* [WHAT YOU ARE ASKED TO DO] Reproduce the entries exactly, beginning with the line containing "FR (548, 38)" and ending with their last line, both included.

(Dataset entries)
-- Opening Marker --
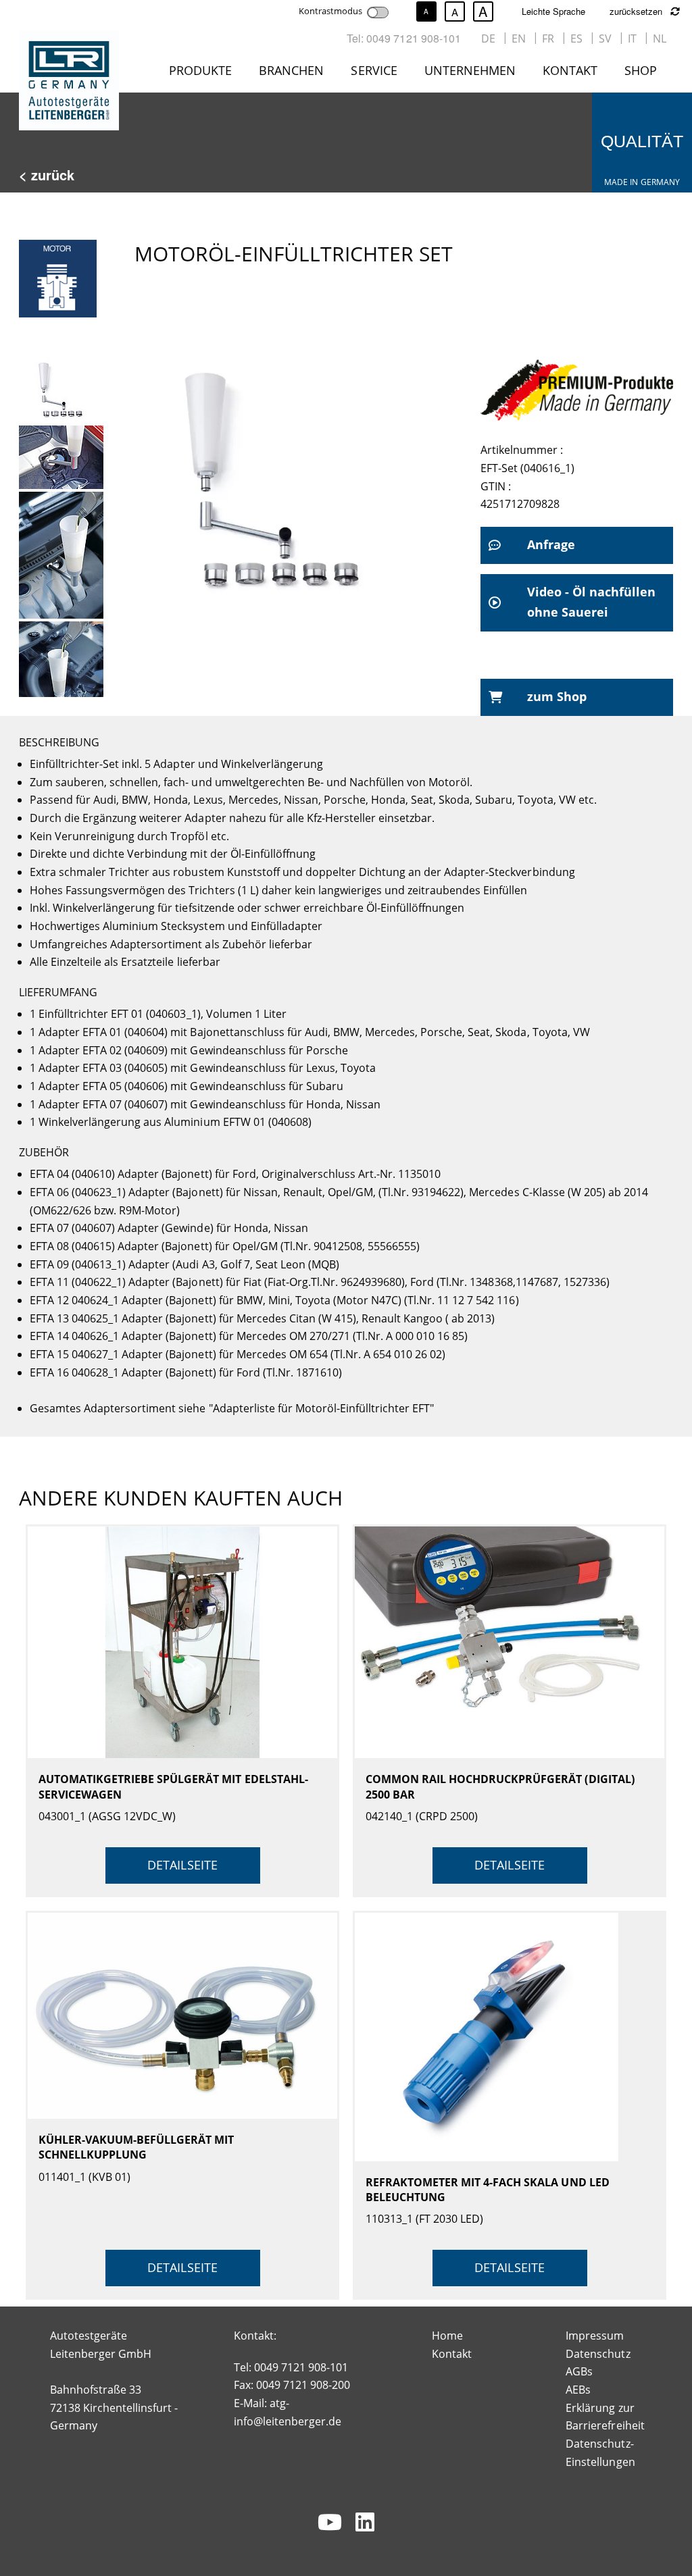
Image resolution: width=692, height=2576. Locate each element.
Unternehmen (470, 70)
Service (374, 70)
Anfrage (551, 544)
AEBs (578, 2389)
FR (548, 38)
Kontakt (570, 70)
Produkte (200, 70)
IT (632, 38)
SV (605, 38)
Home (447, 2335)
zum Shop (557, 696)
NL (659, 38)
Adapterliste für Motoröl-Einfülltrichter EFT (321, 1408)
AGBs (579, 2371)
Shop (640, 70)
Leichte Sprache (553, 11)
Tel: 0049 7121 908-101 (403, 38)
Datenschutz (598, 2353)
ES (576, 38)
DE (488, 38)
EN (519, 38)
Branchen (291, 70)
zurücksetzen (637, 11)
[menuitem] (203, 73)
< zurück (46, 174)
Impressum (595, 2335)
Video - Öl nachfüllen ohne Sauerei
-- Closing Marker --
* [EXERCISE ANSWER]
FR (548, 38)
Kontakt (570, 70)
Produkte (200, 70)
IT (632, 38)
SV (605, 38)
Home (447, 2335)
zum Shop (557, 696)
NL (659, 38)
Adapterliste für Motoröl-Einfülltrichter EFT (321, 1408)
AGBs (579, 2371)
Shop (640, 70)
Leichte Sprache (553, 11)
Tel: 0049 7121 908-101 (403, 38)
Datenschutz (598, 2353)
ES (576, 38)
DE (488, 38)
EN (519, 38)
Branchen (291, 70)
zurücksetzen (637, 11)
[menuitem] (203, 73)
< zurück (46, 174)
Impressum (595, 2335)
Video - Öl nachfüllen ohne Sauerei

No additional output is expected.